## Problem set
1. Reproduce everything in the passage on babies' sensory needs from "We can’t always" down to "what they enjoy.".
2. Extend the passage on babies' sensory needs and cued care with new text that picks up after its final sentence.

## Selected excerpt
_ _ _ _ _
So responding to our new baby’s needs for a healthy sensory diet plays an important part in keeping the baby downregulated as best we can. We don’t have to worry about ‘over-’ or ‘under-‘ stimulation: we simply offer cued care, which is a pattern of sensible responsiveness to our baby’s communications over time, experimenting to see what works, and remembering that two basic hungers make babies unsettled, one of which is a hunger for rich sensory experience.
We can’t always respond, and responding doesn’t always downregulate the baby, but cued care is a way of orienting ourselves in communications with our baby. In offering cued care, we let our babies regulate the amount of stimulation they need, which varies from hour to hour and day to day. We experiment and see what they enjoy.
Meeting baby's sensory needs - for baby and for parents
So in our society, babies often cry and fuss because they are not receiving enough satisfying sensory stimulation. Those of us working with parents in early life generally want to protect new mothers in particular from high levels of exhaustion and sleep deprivation, but may do this by invoking those old 1950s and 1960s behavioural strategies (known as first-wave behavioural strategies), which aim to teach independence - by not letting baby fall asleep at the breast or bottle, or by putting baby down in a separate room to learn to self-settle, or by teaching the baby that he or she can’t expect to be picked up or carried about too much, out of concern that we’ll set up bad habits or create ‘a rod for our own back.’ These strategies also decrease sensory input.
Yet the research demonstrates that our baby’s sleep and the way we approach it in the first year of life, including attempts to avoid ‘overstimulation’, actually does not affect sleep habits, brain development, or independence in later childhood.(1, 2) Unfortunately, because a common side-effect of these strategies is to turn up the dial on the baby’s sympathetic nervous system, particularly in the first six months, they can make life much more exhausting than it needs to be for new parents.(3, 4)
_ _ _ _ _
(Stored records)
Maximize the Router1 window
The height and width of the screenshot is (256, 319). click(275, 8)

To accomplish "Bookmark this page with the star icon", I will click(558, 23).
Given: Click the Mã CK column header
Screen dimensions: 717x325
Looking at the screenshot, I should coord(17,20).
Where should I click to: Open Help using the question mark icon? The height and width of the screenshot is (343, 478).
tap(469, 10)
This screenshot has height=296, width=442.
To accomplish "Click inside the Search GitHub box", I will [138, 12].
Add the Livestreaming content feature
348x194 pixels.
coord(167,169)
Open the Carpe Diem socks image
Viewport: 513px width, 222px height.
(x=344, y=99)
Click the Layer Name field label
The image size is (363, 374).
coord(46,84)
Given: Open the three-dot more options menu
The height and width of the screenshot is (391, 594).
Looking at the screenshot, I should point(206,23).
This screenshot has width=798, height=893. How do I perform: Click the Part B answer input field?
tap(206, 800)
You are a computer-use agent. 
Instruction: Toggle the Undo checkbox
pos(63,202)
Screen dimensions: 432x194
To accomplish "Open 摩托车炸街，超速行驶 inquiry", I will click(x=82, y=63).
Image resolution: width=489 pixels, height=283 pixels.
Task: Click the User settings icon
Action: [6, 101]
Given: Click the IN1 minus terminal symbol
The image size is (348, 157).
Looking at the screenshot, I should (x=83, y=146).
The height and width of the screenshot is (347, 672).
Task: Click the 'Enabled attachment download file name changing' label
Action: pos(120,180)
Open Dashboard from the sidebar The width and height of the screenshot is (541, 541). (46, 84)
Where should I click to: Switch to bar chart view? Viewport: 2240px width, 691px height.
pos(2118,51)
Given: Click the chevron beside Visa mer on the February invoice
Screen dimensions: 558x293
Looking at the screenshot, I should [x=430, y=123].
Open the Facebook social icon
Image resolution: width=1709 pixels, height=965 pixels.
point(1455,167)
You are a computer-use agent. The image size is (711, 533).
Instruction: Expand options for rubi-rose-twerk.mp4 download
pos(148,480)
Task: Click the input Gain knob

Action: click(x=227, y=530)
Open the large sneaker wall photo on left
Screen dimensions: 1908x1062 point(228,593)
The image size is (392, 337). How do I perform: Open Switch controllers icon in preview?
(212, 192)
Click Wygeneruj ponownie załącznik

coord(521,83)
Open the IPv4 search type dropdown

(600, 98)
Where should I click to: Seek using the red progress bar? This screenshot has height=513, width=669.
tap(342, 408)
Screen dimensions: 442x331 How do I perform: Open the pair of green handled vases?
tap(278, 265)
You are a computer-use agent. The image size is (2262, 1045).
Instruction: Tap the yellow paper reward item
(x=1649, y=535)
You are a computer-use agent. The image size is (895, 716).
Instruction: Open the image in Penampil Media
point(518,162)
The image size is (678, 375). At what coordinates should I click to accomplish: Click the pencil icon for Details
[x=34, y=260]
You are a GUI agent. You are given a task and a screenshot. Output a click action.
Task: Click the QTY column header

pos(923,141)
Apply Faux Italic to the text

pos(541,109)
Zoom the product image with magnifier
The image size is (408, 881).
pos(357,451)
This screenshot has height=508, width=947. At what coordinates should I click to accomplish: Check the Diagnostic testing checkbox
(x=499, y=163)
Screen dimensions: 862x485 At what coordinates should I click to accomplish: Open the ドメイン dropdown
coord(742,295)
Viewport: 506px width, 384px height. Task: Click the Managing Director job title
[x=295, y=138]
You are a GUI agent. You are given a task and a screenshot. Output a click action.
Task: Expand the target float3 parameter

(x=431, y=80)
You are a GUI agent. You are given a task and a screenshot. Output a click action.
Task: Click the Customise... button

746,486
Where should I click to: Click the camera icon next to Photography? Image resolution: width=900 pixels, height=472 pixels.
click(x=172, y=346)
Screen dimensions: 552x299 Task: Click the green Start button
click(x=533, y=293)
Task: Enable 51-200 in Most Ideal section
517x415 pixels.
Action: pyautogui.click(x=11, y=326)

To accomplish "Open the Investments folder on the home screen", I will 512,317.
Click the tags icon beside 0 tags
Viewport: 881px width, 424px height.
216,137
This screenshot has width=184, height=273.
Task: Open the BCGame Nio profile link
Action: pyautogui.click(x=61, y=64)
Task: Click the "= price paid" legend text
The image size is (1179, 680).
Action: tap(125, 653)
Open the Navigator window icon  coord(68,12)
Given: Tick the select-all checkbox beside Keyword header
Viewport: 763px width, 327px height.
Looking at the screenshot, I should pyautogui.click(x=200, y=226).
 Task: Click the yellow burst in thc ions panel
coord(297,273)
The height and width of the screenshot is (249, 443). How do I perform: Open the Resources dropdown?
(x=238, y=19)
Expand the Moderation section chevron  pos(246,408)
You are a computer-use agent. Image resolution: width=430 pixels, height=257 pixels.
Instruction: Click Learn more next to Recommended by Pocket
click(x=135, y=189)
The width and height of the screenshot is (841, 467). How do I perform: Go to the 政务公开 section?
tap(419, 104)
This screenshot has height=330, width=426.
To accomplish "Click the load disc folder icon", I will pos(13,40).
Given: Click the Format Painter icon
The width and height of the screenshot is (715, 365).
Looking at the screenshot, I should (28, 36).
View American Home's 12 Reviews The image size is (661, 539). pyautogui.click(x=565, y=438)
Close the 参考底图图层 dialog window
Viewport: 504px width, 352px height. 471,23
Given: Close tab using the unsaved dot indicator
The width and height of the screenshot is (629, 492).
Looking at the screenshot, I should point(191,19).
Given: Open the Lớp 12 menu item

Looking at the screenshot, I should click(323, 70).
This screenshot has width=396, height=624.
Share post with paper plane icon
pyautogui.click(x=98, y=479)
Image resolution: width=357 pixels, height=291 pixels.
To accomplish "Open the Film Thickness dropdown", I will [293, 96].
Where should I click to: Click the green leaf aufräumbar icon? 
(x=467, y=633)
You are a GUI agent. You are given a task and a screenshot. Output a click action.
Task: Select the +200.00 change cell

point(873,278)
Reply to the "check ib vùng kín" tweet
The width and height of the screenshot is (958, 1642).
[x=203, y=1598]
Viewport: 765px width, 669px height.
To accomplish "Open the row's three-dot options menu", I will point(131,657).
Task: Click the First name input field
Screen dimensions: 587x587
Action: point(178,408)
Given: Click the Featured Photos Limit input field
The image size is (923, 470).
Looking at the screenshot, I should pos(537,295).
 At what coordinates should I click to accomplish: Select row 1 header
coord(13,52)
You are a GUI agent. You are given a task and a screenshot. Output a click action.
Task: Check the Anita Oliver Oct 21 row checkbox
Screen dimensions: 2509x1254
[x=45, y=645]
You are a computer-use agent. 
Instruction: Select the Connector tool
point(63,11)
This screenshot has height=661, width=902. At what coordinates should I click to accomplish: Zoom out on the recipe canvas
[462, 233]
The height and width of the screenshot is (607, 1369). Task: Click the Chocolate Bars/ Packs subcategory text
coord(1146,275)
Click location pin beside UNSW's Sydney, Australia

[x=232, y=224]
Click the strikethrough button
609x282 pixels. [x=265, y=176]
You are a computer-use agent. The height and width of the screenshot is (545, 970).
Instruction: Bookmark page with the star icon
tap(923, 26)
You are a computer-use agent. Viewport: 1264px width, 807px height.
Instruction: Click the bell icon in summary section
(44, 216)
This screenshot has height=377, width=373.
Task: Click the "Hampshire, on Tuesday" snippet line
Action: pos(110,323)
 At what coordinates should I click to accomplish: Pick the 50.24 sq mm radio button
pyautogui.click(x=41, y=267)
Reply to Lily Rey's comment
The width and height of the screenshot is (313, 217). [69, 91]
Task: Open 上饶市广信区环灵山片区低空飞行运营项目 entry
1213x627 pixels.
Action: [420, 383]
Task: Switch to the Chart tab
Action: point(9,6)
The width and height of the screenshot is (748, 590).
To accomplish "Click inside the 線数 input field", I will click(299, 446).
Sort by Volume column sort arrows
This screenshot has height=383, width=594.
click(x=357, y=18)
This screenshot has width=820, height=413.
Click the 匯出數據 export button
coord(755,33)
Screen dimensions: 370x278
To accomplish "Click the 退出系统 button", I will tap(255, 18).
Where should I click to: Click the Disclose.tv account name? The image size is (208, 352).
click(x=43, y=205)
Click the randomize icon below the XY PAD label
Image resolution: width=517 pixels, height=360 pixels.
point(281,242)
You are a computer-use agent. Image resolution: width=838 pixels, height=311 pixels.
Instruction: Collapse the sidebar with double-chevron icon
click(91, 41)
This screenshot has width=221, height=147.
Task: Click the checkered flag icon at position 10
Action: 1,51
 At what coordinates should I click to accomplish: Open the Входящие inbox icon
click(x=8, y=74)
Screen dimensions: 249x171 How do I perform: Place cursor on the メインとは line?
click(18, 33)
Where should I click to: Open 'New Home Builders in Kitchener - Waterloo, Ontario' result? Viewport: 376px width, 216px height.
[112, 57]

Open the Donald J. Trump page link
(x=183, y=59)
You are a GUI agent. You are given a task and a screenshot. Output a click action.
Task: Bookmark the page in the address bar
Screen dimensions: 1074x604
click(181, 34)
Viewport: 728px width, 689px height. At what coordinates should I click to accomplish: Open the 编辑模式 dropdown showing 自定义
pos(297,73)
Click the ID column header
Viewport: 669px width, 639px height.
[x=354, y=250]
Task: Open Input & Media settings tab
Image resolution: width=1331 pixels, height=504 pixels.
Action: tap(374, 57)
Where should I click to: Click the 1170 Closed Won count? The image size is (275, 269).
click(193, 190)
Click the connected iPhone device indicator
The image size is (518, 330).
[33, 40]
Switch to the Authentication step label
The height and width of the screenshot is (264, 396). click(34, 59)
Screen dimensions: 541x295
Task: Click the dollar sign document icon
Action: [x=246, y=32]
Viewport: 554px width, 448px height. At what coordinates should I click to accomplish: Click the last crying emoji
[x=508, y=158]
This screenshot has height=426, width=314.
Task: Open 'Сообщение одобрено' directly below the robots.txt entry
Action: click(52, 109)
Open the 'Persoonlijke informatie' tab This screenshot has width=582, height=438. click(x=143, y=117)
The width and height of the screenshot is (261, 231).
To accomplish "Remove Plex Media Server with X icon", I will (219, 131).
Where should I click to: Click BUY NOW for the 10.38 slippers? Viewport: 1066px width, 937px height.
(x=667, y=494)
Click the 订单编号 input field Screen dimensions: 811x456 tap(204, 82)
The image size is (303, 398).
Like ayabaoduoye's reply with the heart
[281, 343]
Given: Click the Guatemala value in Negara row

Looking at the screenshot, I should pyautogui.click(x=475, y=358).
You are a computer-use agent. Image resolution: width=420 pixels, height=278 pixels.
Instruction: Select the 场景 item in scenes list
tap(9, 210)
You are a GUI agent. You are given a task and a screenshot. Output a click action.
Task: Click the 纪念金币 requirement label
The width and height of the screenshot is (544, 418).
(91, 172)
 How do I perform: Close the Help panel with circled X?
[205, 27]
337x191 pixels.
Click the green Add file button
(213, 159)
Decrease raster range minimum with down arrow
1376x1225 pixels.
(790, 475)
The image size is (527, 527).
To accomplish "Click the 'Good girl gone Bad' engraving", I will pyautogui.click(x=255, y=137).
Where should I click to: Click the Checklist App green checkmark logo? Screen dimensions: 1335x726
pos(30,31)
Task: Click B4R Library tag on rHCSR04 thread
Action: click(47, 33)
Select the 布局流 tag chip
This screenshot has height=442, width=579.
_ _ _ _ _
## Exercise answers
1.
We can’t always respond, and responding doesn’t always downregulate the baby, but cued care is a way of orienting ourselves in communications with our baby. In offering cued care, we let our babies regulate the amount of stimulation they need, which varies from hour to hour and day to day. We experiment and see what they enjoy.

2.
One important study shows that babies who have about 10 hours a day of contact (whether awake or asleep) with a carer’s body, in the context of cued care, cry half as much as those who have about 6 hours of physical contact in a 24 hour period, in the context of routinized care.(4) Some babies have higher sensory needs than others, but all babies will crave diverse sensory input: touch, sight, pressure on the body and joints, sound, movement, warmth, smell, taste. Parenting is easiest if we try in sensible ways to meet the baby’s sensory needs, and this sensory engagement also becomes an important investment in our family's well-being long-term.
There are many ways to meet our baby’s sensory needs. Certainly getting out beyond the boring four walls of the house to meet our own needs for social contact, or exercise (like walking), or getting tasks done, offers the baby a lovely sensory bath each day, as he or she comes along for the ride and experiences the glorious sensory kaleidoscope of this amazing world.
Dr Pamela Douglas
Blog 1 October 2015
References
- Price AM, Wake M, Ukoumunne OC, Hiscock H. Outcomes at six years of age for children with infant sleep problems: longitudinal community-based study. Sleep Medicine. 2012;13 991-998.
- Mindell J, Lee C. Sleep, mood, and development in infants. Infant Behaviour and Development. 2015;41:102-107.
- Sirvinskiene G, Zemaitene N, Zaborskis A, Markuniene E, Jusiene R. Infant difficult behaviors in the context of perinatal biomedical conditions and early child environment. BMC Pediatr. 2012;12:44.
- St James-Roberts I, Alvarez M, Csipke E, Abramsky T, Goodwin J, Sorgenfrei E. Infant crying and sleeping in London, Copenhagen and when parents adopt a "proximal" form of care. Pediatrics. 2006;117:e1146-e1155.